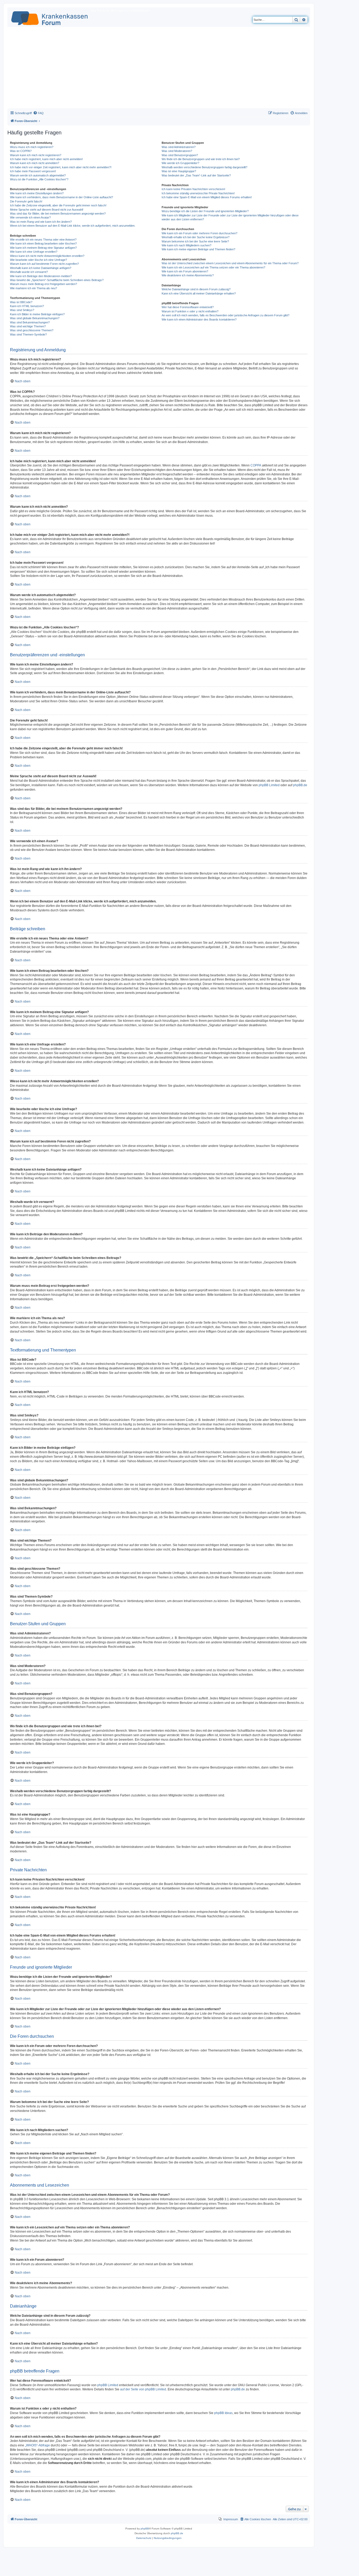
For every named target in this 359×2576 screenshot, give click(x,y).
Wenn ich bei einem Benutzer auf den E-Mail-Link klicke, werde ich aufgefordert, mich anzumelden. (72, 225)
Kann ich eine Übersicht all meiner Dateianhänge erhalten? (199, 293)
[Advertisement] (158, 69)
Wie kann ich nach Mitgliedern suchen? (186, 245)
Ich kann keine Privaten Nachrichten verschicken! (193, 189)
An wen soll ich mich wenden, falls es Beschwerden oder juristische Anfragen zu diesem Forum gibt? (225, 315)
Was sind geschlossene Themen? (31, 330)
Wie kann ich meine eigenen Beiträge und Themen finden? (198, 249)
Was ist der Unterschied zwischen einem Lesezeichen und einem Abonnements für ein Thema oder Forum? (230, 263)
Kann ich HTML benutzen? (27, 306)
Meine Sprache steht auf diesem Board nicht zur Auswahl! (46, 209)
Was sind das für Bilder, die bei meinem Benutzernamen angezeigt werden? (58, 213)
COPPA (255, 465)
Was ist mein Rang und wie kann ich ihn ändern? (41, 221)
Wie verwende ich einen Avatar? (30, 217)
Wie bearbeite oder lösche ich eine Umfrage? (38, 259)
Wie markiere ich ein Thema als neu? (33, 288)
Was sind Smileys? (22, 310)
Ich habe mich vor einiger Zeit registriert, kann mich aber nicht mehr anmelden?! (60, 167)
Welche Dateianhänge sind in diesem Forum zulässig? (196, 289)
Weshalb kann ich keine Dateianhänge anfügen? (40, 268)
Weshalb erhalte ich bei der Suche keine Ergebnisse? (195, 237)
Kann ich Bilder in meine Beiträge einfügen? (37, 314)
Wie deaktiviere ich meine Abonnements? (188, 275)
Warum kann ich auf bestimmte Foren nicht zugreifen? (44, 263)
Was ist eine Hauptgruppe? (179, 171)
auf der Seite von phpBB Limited (143, 2389)
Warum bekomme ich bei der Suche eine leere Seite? (195, 241)
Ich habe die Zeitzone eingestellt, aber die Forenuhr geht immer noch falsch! (58, 205)
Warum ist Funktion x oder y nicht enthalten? (190, 311)
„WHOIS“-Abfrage (37, 2445)
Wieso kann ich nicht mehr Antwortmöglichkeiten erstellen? (47, 255)
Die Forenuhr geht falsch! (26, 201)
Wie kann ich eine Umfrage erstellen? (33, 251)
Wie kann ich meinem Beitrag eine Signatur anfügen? (43, 247)
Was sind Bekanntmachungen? (30, 322)
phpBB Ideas (223, 2413)
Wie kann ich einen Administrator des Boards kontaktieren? (199, 319)
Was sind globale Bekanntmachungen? (34, 318)
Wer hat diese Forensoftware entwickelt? (188, 307)
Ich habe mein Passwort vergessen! (33, 171)
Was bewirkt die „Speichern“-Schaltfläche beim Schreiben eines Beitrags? (57, 280)
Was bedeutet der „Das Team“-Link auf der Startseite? (196, 175)
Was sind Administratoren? (179, 147)
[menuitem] (38, 113)
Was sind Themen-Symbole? (28, 334)
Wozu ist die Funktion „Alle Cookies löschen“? (39, 179)
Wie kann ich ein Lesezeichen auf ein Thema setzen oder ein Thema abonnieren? (213, 267)
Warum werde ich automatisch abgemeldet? (38, 175)
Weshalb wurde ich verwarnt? (29, 271)
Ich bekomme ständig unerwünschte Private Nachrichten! (198, 193)
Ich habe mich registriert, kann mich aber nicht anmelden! (46, 159)
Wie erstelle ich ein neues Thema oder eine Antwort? (43, 239)
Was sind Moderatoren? (177, 151)
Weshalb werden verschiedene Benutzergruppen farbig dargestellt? (204, 167)
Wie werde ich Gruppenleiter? (180, 163)
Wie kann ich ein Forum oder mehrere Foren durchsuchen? (199, 233)
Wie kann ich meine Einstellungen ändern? (37, 193)
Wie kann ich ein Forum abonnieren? (185, 271)
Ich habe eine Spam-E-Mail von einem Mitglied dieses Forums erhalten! (207, 197)
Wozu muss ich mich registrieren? (31, 147)
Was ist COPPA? (21, 151)
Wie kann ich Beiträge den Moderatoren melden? (41, 276)
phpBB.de (300, 785)
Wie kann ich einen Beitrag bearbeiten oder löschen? (43, 243)
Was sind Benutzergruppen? (180, 155)
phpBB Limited (269, 785)
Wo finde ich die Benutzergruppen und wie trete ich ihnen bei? (201, 159)
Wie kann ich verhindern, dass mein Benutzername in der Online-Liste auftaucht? (61, 197)
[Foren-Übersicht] (50, 17)
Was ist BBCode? (21, 302)
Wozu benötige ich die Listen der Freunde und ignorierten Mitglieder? (205, 211)
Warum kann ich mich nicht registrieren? (35, 155)
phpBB (145, 2528)
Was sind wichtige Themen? (28, 326)
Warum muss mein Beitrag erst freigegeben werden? (43, 284)
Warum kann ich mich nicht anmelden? (34, 163)
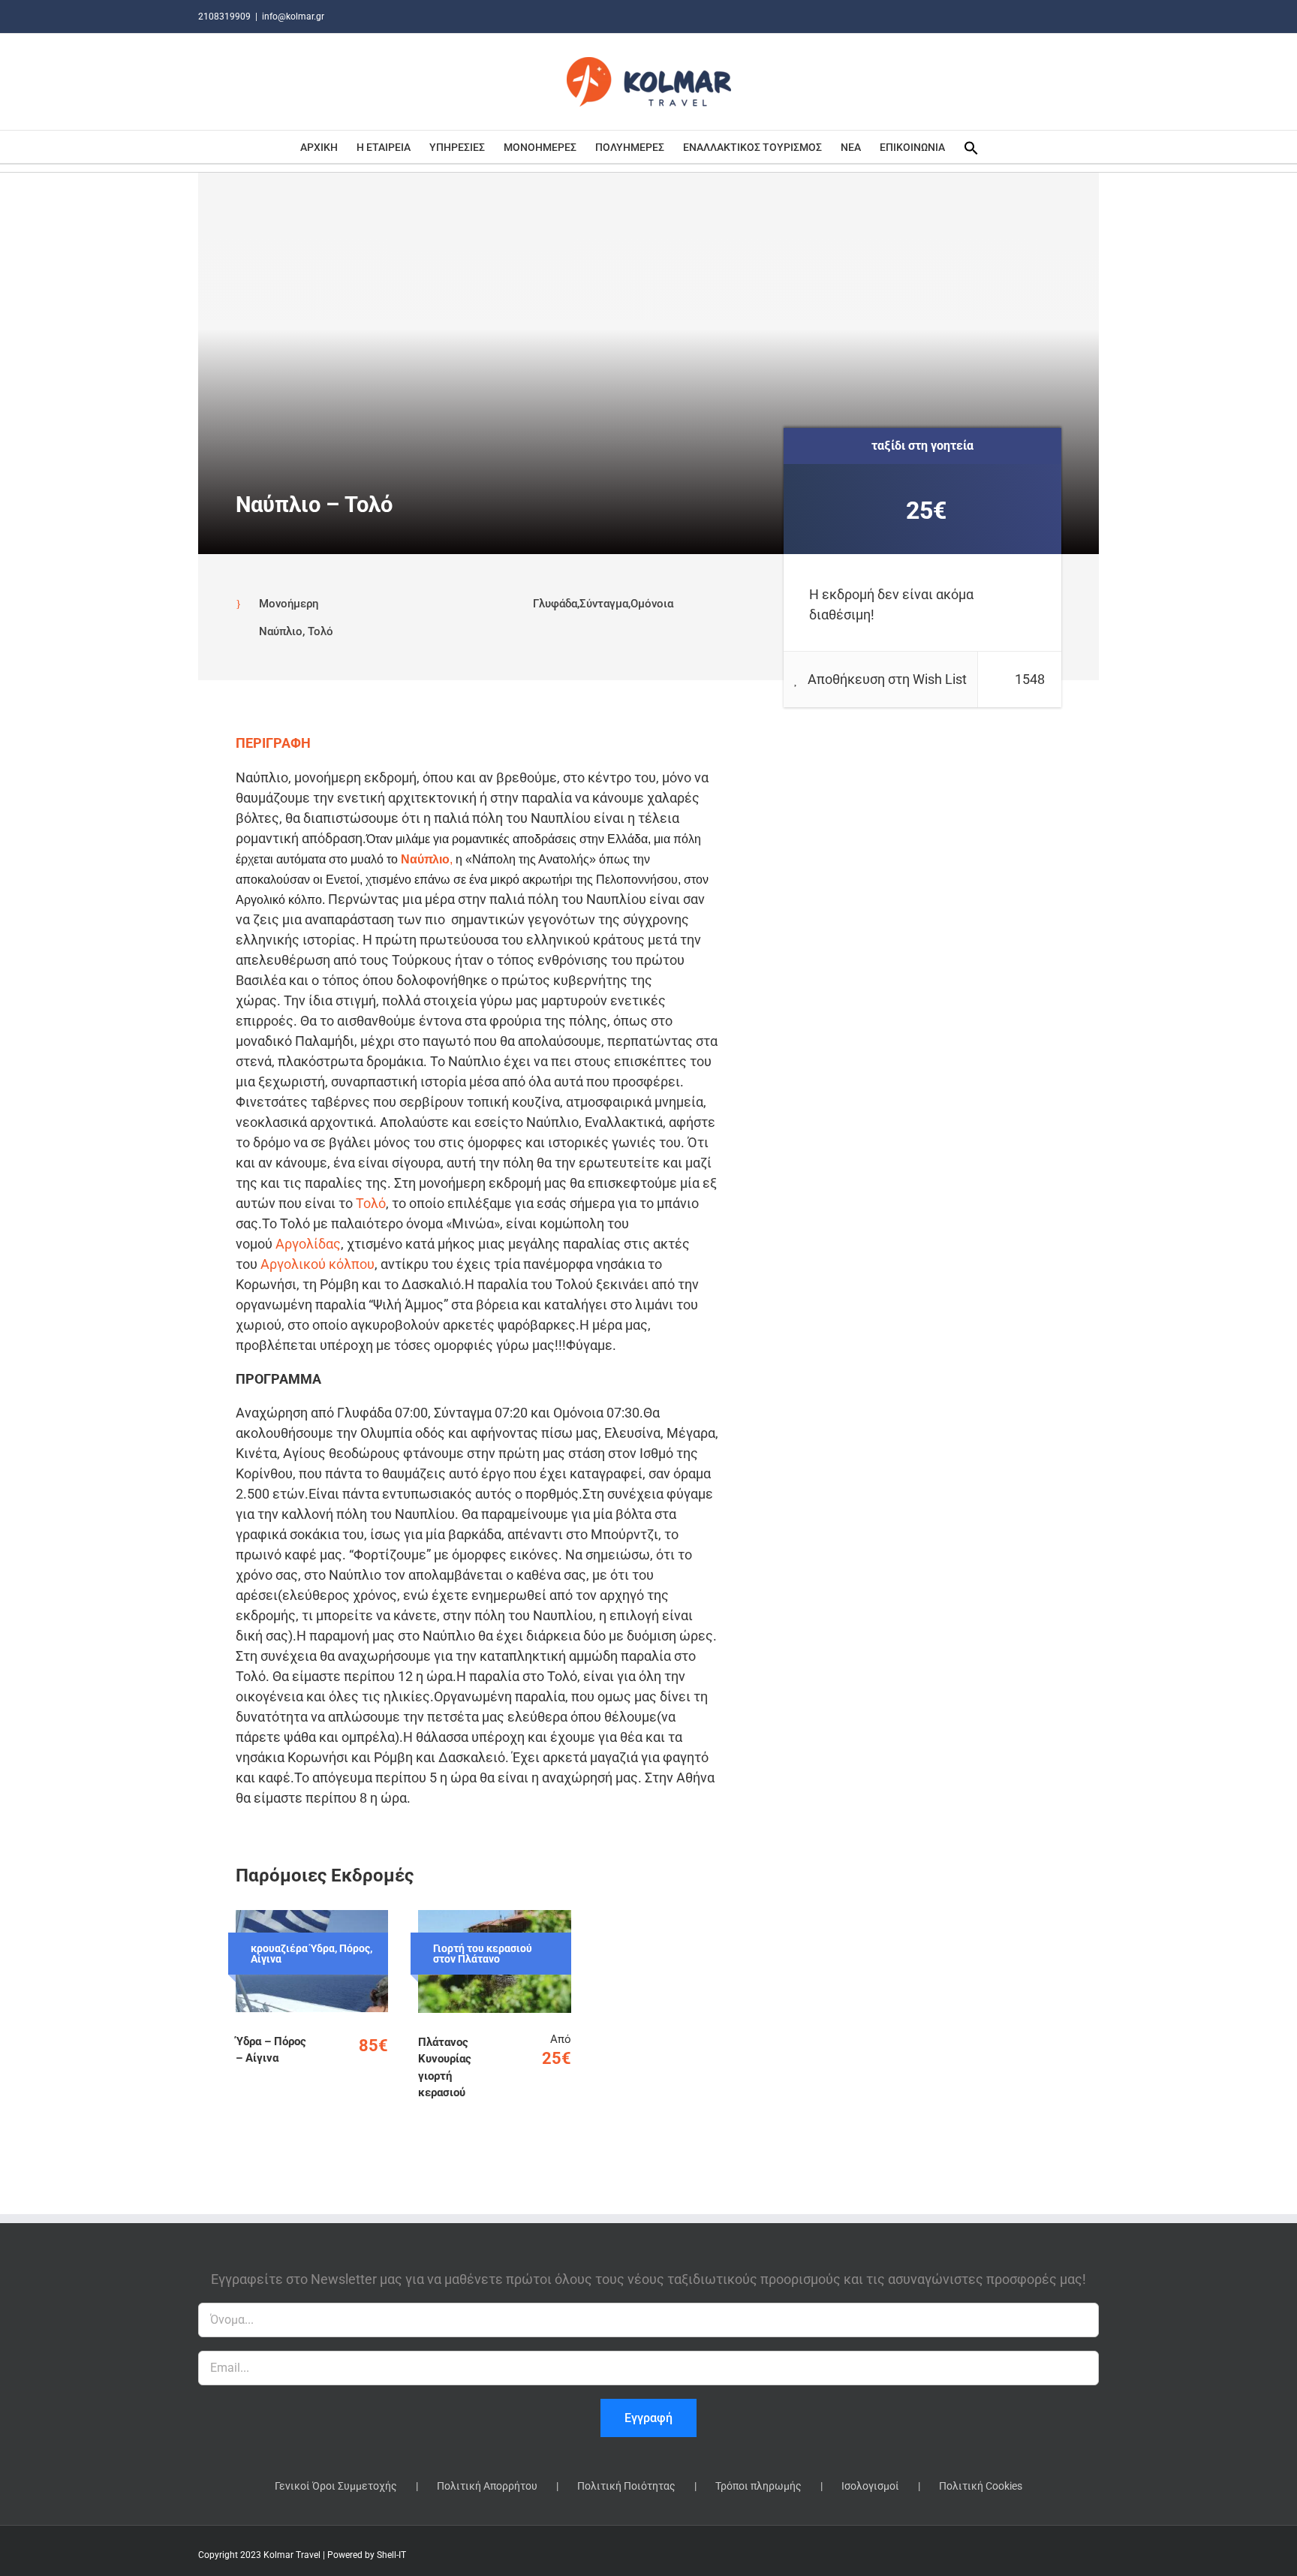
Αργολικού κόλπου (317, 1264)
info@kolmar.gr (293, 16)
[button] (971, 147)
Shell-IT (391, 2555)
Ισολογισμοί (870, 2486)
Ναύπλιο (425, 859)
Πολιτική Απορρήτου (487, 2486)
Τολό (371, 1203)
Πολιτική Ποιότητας (626, 2486)
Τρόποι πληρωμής (758, 2486)
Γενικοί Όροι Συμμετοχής (336, 2486)
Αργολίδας (308, 1244)
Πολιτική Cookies (980, 2486)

### Task description
Note every line of the records that holds the word "phpBB", and copy it.

### Task result
auf der Seite von phpBB Limited (143, 2389)
phpBB Ideas (223, 2413)
phpBB.de (300, 785)
phpBB Limited (269, 785)
phpBB (145, 2528)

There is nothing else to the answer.